Input material:
——————
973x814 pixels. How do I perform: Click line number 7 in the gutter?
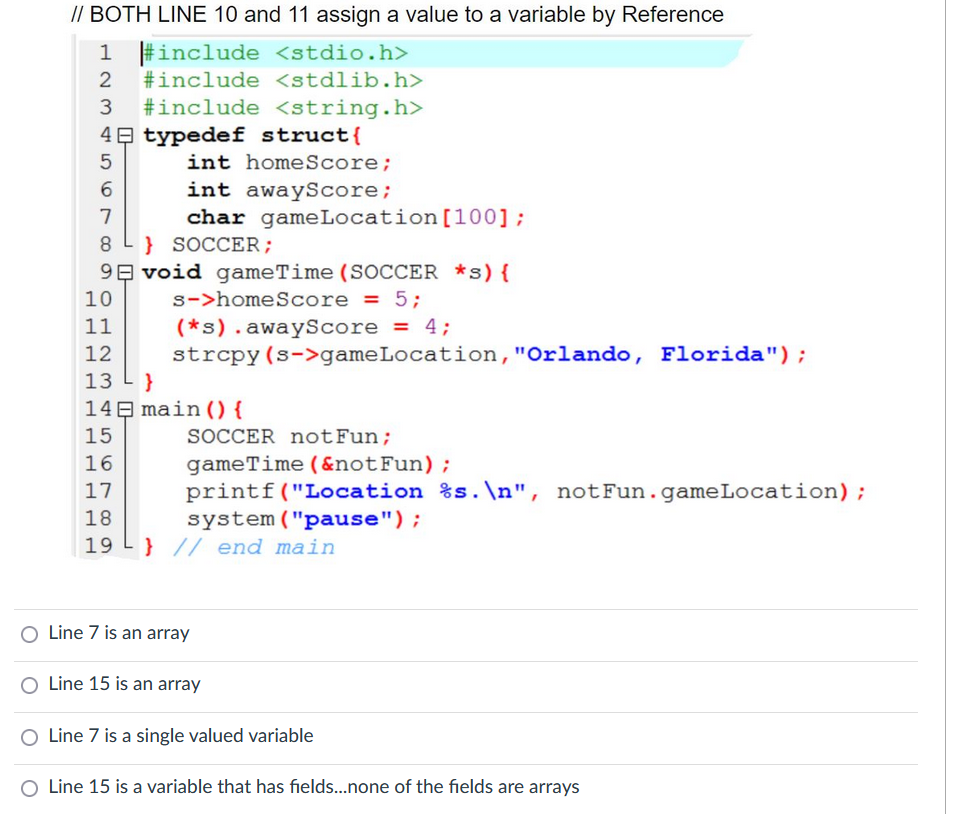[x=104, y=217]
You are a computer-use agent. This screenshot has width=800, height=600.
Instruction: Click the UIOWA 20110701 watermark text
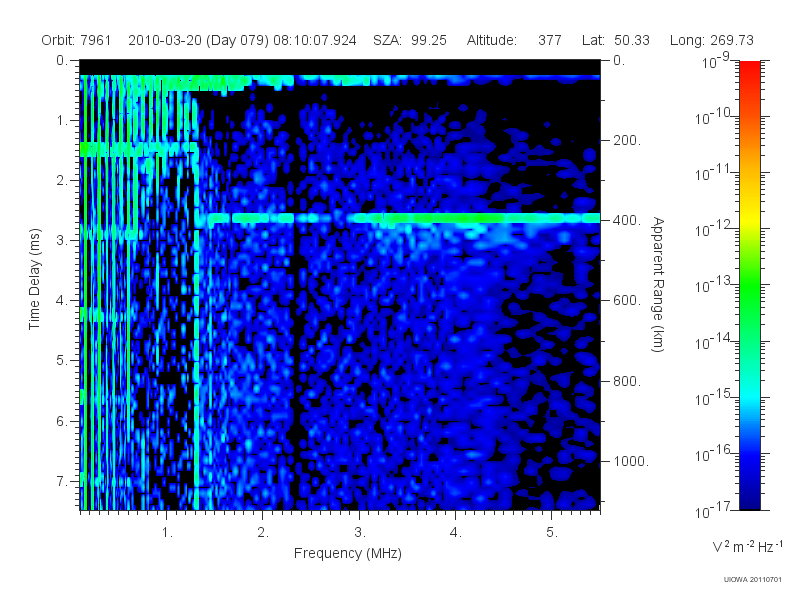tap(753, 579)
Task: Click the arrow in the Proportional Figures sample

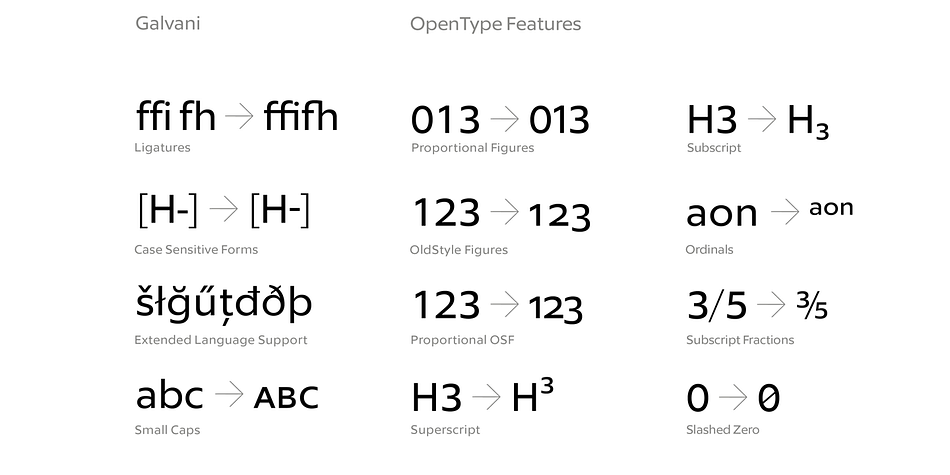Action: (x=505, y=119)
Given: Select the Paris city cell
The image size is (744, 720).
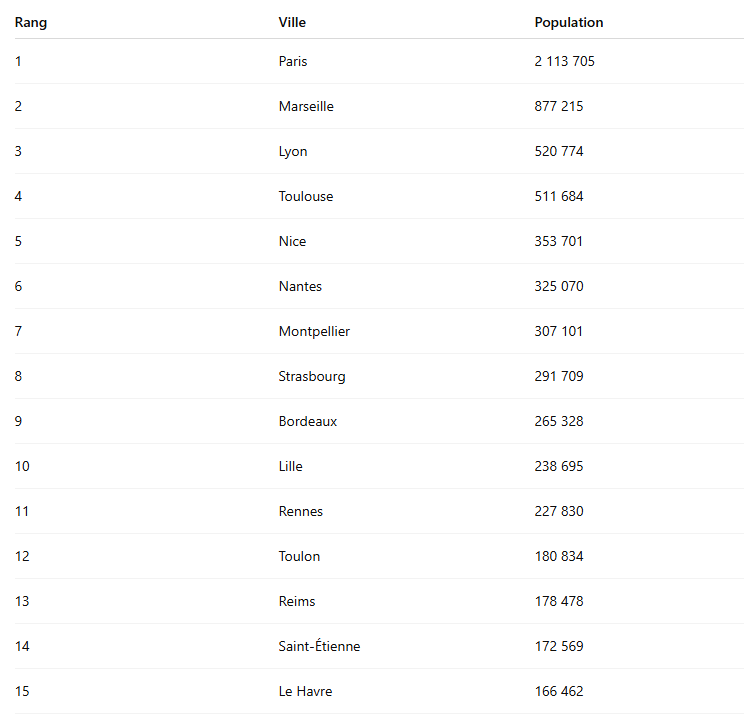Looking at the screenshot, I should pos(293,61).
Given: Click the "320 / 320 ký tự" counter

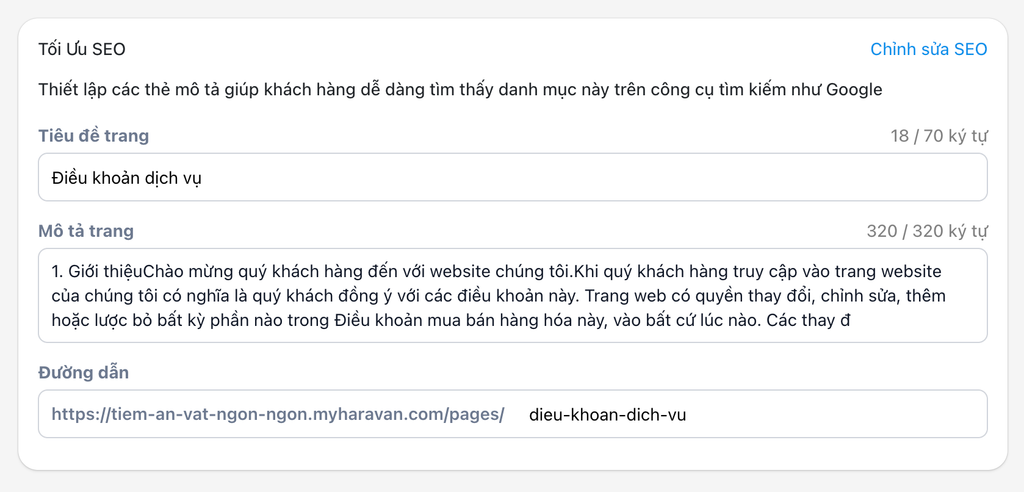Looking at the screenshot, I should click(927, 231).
——————
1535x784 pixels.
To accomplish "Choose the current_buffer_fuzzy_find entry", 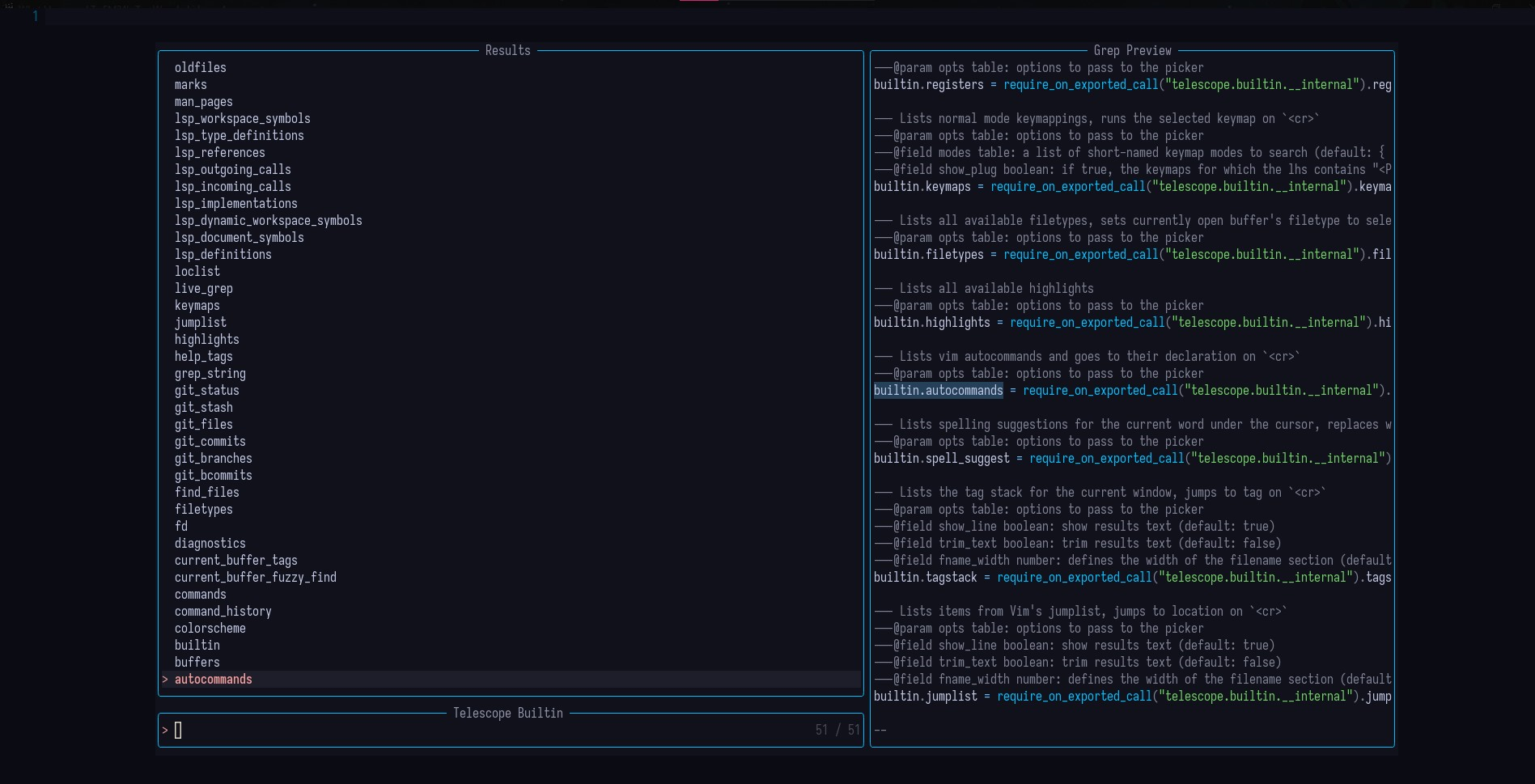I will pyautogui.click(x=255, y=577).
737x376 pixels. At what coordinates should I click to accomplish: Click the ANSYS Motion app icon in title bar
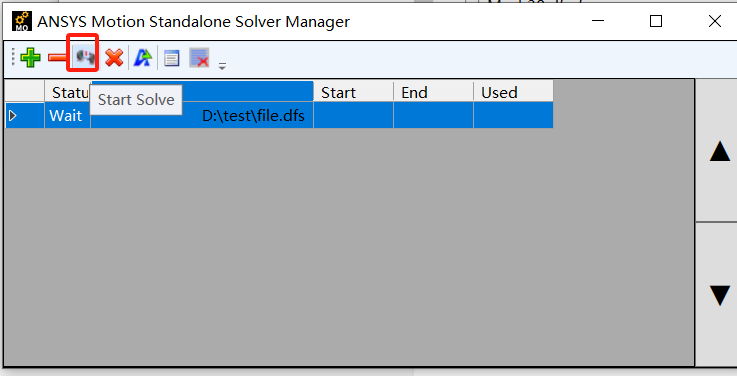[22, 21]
——————
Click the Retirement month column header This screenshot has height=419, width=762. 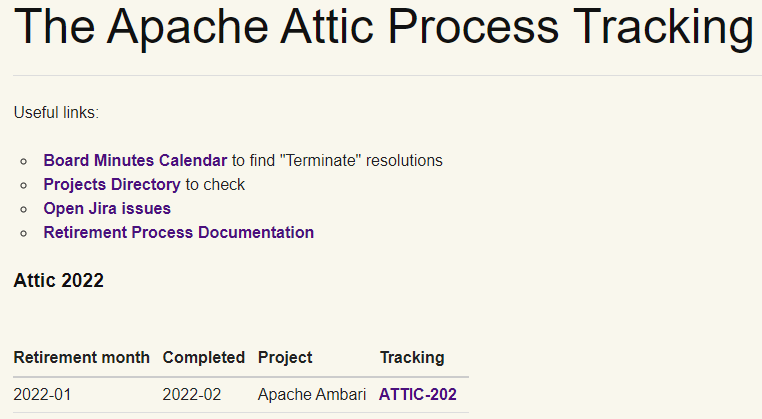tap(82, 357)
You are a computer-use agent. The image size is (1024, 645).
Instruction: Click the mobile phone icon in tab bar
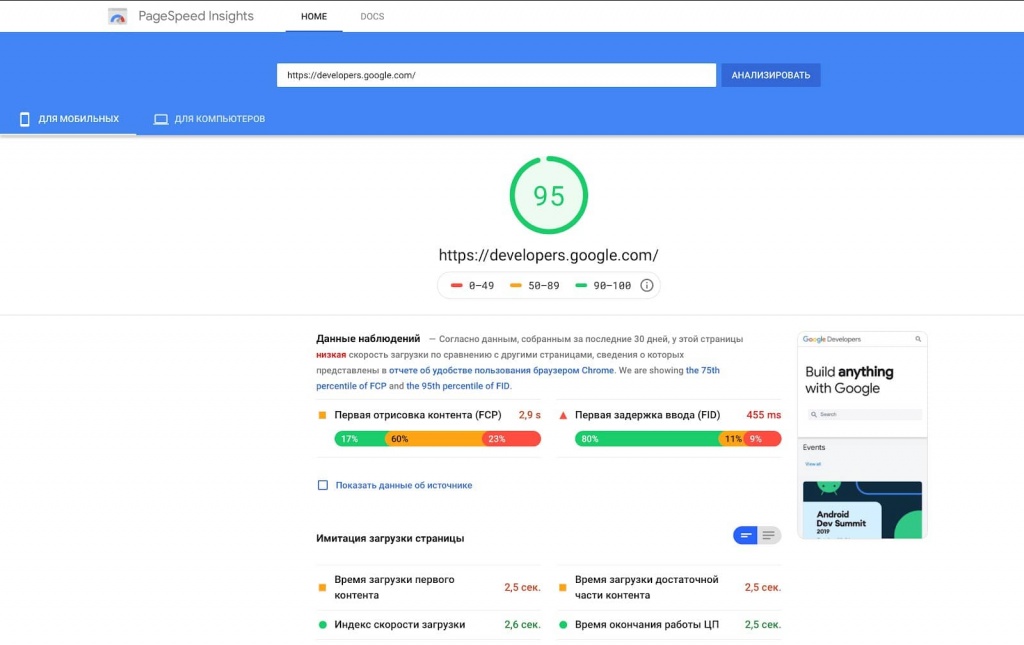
——————
What you need to do: Return each line in the rows above that contains the word "pixels".

Result below:
973x814 pixels. How do I perform: Click line number 7 in the gutter?
1535x784 pixels.
737x376 pixels. At what coordinates should I click to accomplish: Click the ANSYS Motion app icon in title bar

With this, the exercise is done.